> **Task prompt**:
Beginning with the line that includes "Given: Close the" and ending with the last line, print the records exactly, leaving every picture out.

#####

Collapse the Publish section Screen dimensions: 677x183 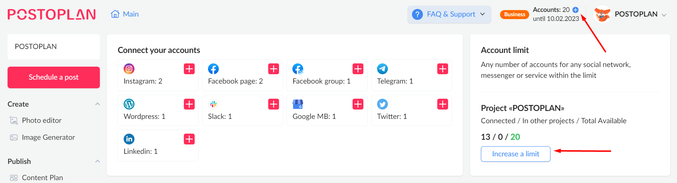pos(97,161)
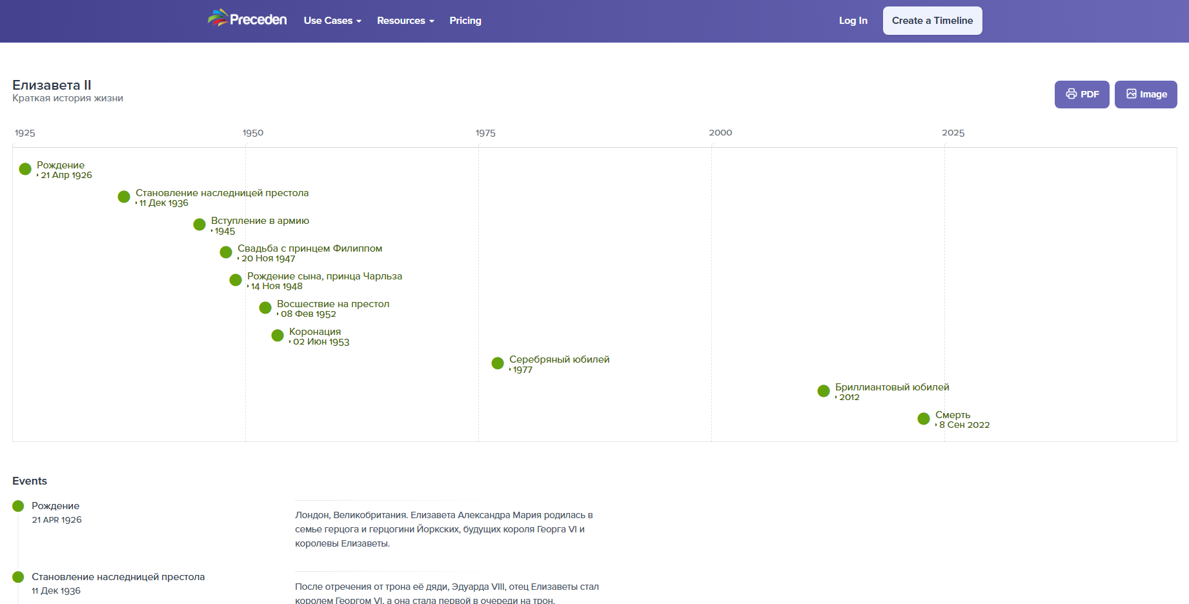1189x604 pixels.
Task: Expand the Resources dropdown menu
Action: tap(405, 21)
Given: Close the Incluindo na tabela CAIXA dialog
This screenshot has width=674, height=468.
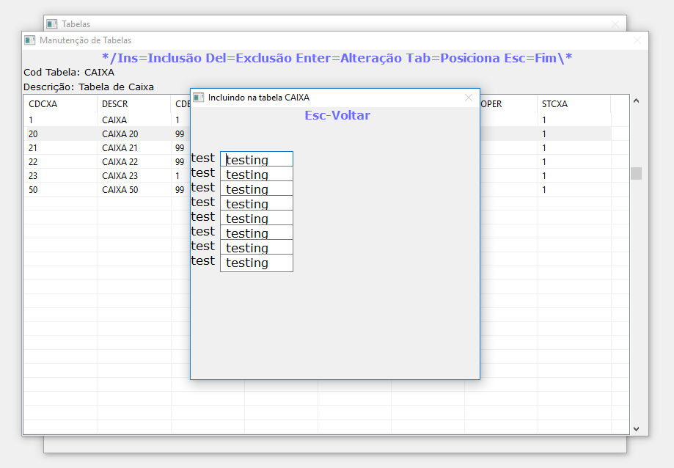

#####

> **Exercise response**:
Given: Close the Incluindo na tabela CAIXA dialog
This screenshot has width=674, height=468.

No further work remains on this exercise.